POLITIK PENCITRAAN
Agus Salim
Pertontonan politik oleh penguasa era ini
memunculkan corak baru politik indonesia yang semenjak orde baru dikuasai oleh
penguasa yang otoriter. Pada masa orde baru sebagaimana kita ketahui bahwa
penguasa membatasi ihwal-ihwal politik dengan melegalisir tiga partai politik
saja yang dapat mengiikuti pemilihan umum. Pada masa orde baru tidak semua
orang bisa menyuarakan pendapat apalagi konfrontatif, hal ini karena semua
kendali dihendel penguasa secara penuh. Gesekan antar rekan politik jarang
diketemui. Anggota DPR tidak perlu menunjuk-nunjuk ketua DPR karena tidak puas
atas kepemimpinannya saat sidang paripurna. Angota DPR juga tidak usa memijat-mijat
punggung ketua DPR, apalagi melakukan walkoaut saat sidang paripurna.

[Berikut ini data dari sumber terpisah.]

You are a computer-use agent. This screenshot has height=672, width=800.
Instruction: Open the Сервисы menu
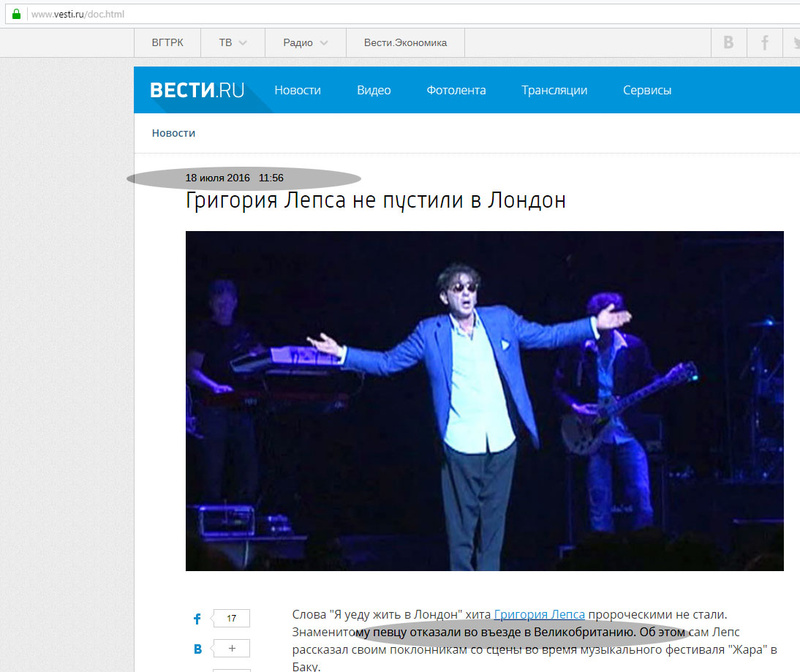[647, 90]
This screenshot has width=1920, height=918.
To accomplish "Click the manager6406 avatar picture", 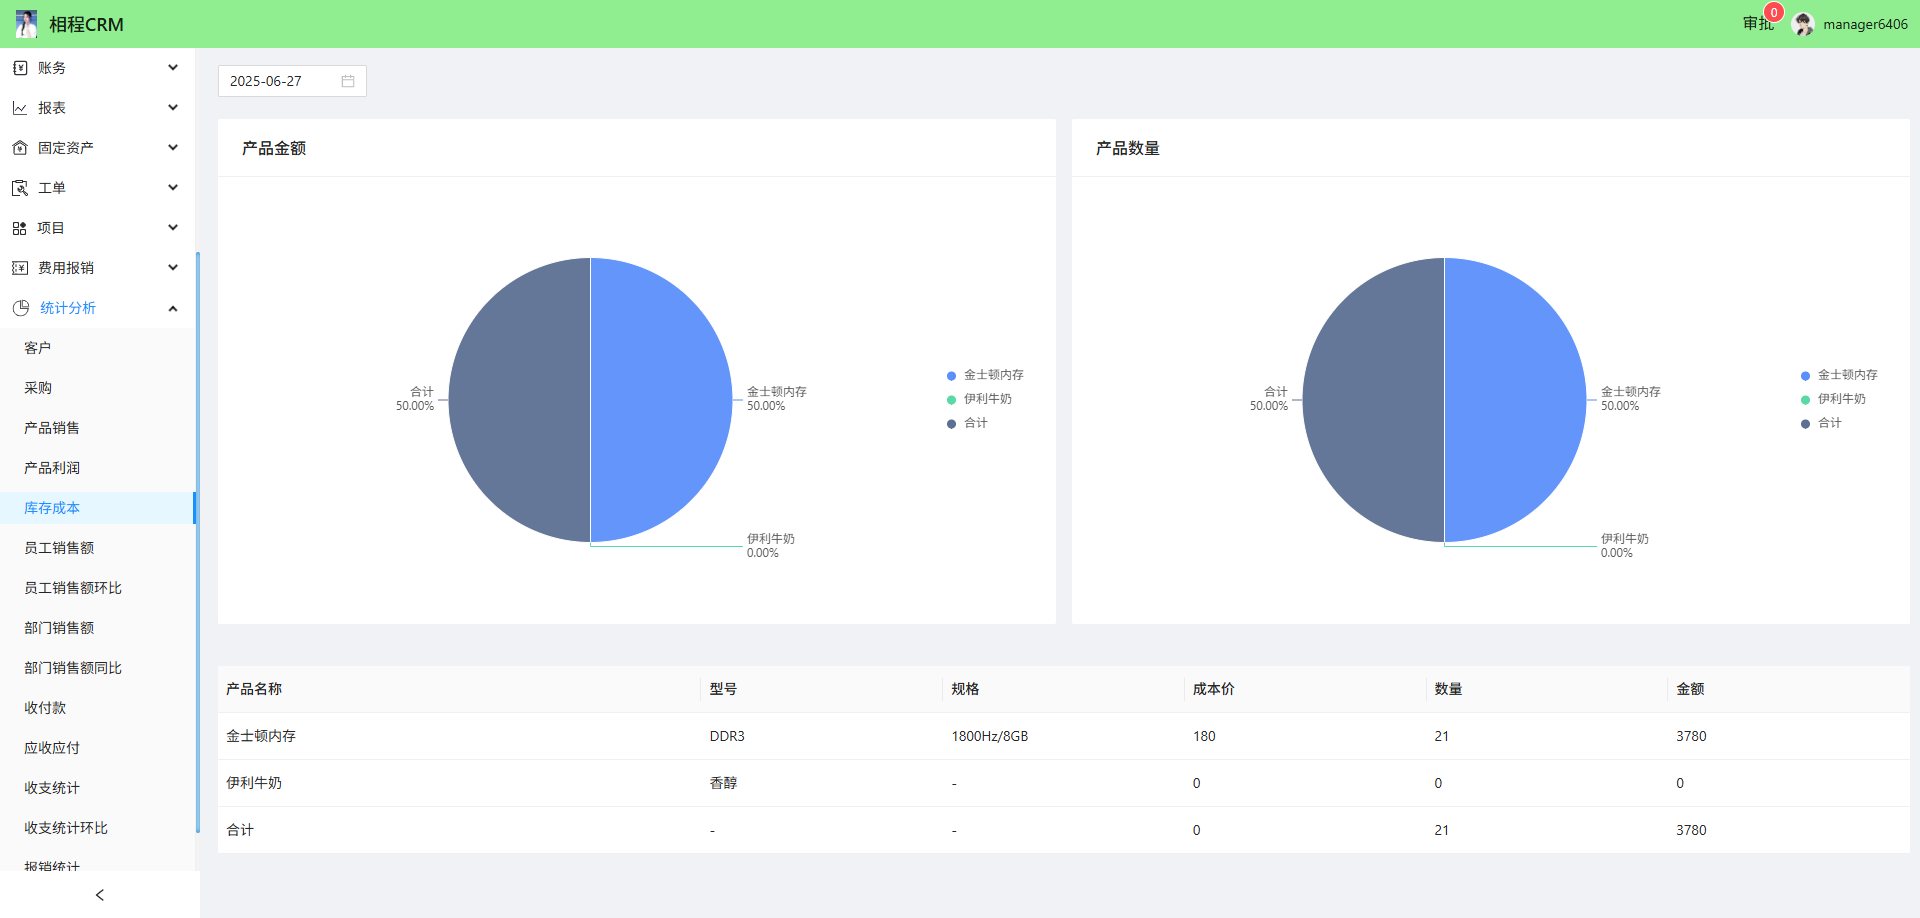I will coord(1803,24).
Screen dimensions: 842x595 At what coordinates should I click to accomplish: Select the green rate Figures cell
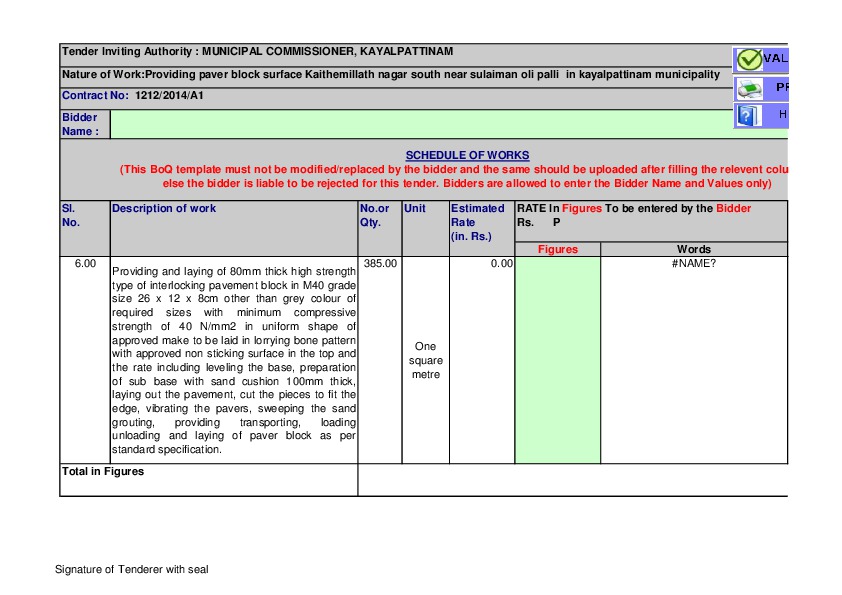pyautogui.click(x=557, y=360)
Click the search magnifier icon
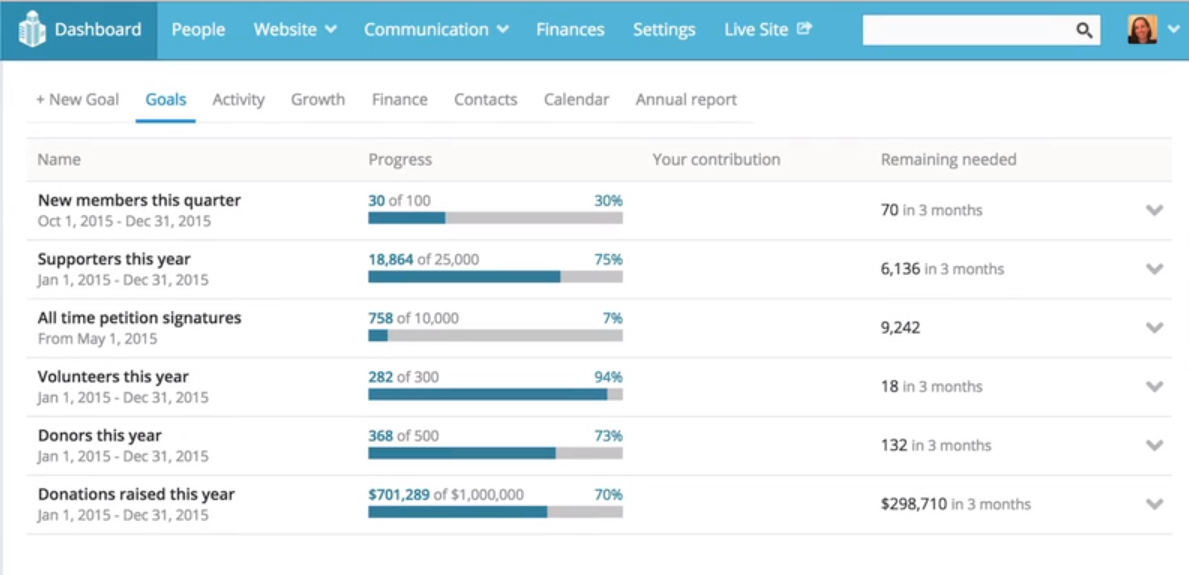Viewport: 1189px width, 575px height. [1084, 30]
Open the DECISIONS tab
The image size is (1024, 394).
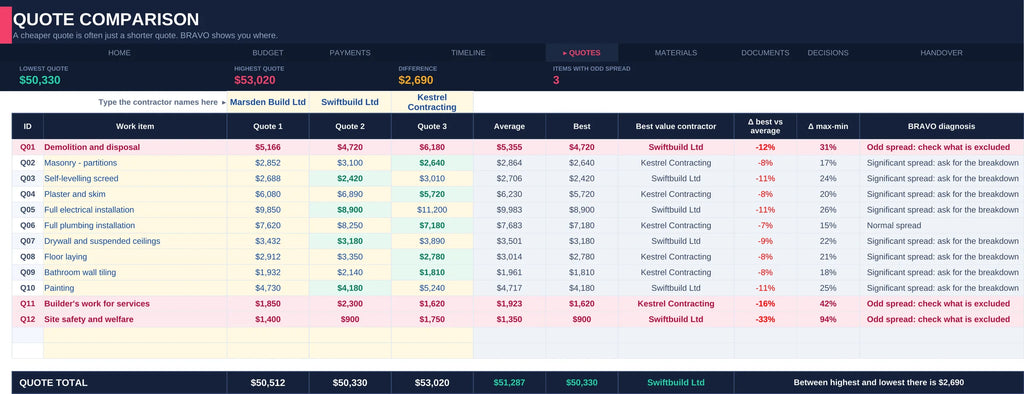(828, 53)
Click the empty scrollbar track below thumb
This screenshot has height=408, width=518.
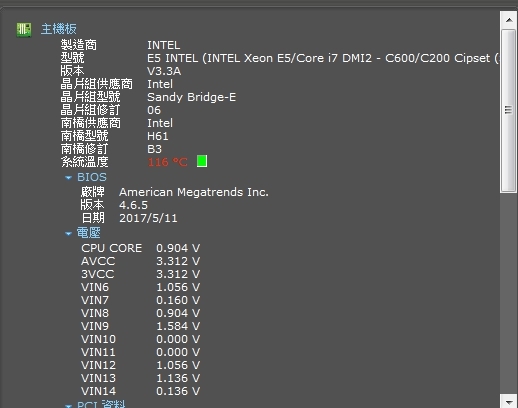click(509, 293)
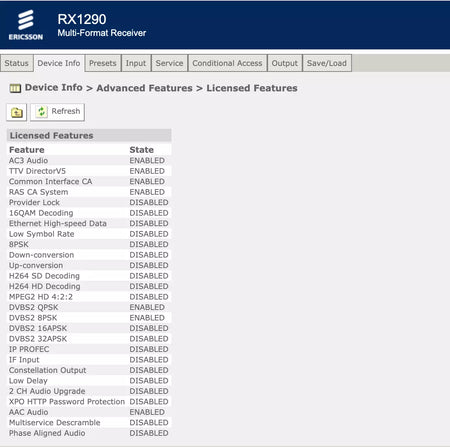The width and height of the screenshot is (450, 447).
Task: Click the folder-up icon button
Action: point(17,112)
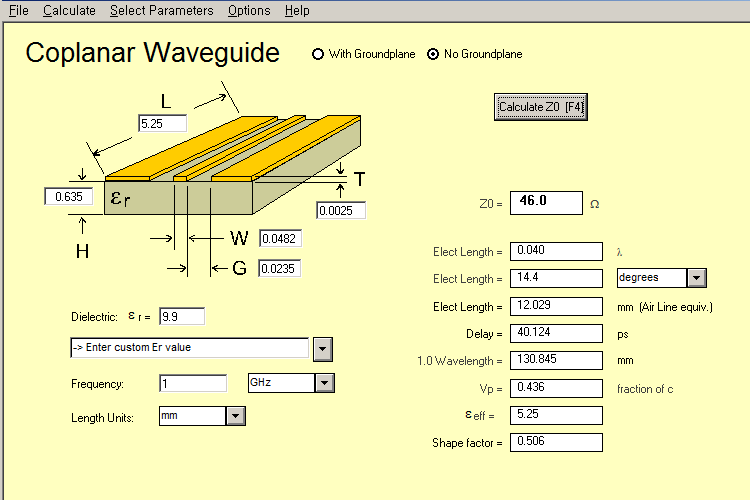Select the With Groundplane radio button
This screenshot has height=500, width=750.
click(x=319, y=54)
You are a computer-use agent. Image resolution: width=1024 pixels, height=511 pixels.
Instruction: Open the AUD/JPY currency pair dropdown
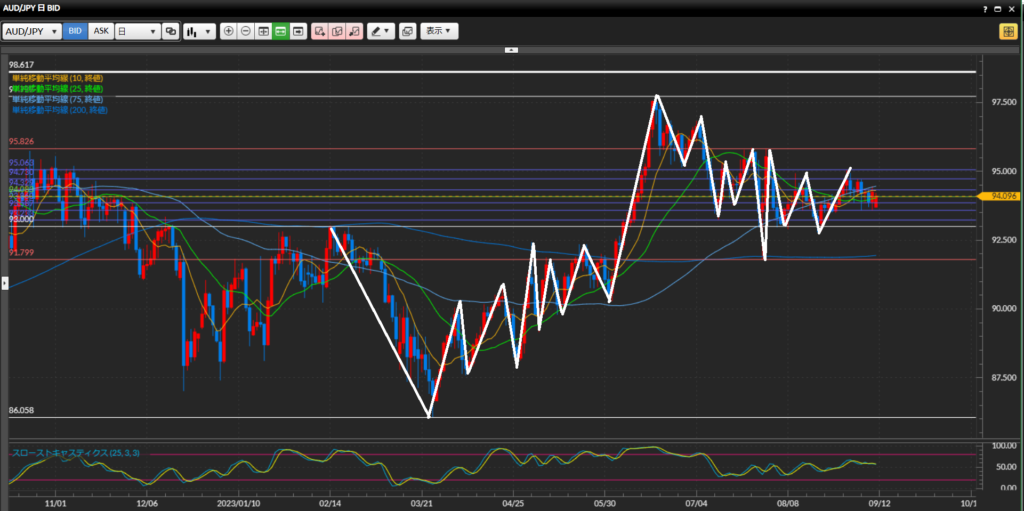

Pertanyaanya adalah apakah dengan demikian
orde baru lebih buruk dibanding era reformasi pasca orde baru?. Kita masih
ingat betapa sulitnya meruntuhkan orde baru sehingga sejarah mencatat orde baru
menguasai negara ini selama tiga puluh dua tahun lamanya. Ironisnya pemerintahan
yang banyak orang mengatakan tidak enak itu justru berbalik menjadi enak
dibanding era ini. Walaupun di masa orde
baru penguasa terkesan otoriter namun negeri ini masih dalam status suasembada
pangan. Terlepas dari awal krisis moneter pada masa orede baru yang menyebabkan
runtuhnya masa orde baru itu sendiri. Orde baru mampu membuat negara Indonesia
menjadi sedikit perkasa di Asia bahkan dunia.
Kedewasaan insan politik yang semakin hari
semakin tidak jelas arah politiknya adalah satu diantara ribuan penyebab
timbulnya corak baru perpolitikan di Indonesia. Tak tanggung-tanggung, bermacam
upaya agar dapat menarik simpatik pendukung untuk memenangkan pemilihan umum
pun dilakukan. Insan politik Indonesia sudah sangat sadar bahwa metode ngubar
janji manis saat kampanye pada rakyat sudah sangat tidak optimal, rakyat tahu
janji mereka itu bohong. Strategi baru adalah mempertontonkan keteladanan sebagaimana
yang diajarkan Nabi dan para pemimpin Islam yang banyak orang kagumi, strategi
inilah yang era ini menjadi trend. Dengan demikian para calon melakukan hal
yang tidak biasa pemimpin lakukan pada masa-masa sebelumnya agar bisa dikatakan
merakyat atau pun berbaur dengan rakyat. Tak sedikit kader partai yang sudah
mendapat kekuasaan tak sepemikiran dengan ideologi partainya, padahal dia
dibesarkan dan diusung partai tersebut untuk jadi legeslatif atau eksekutif.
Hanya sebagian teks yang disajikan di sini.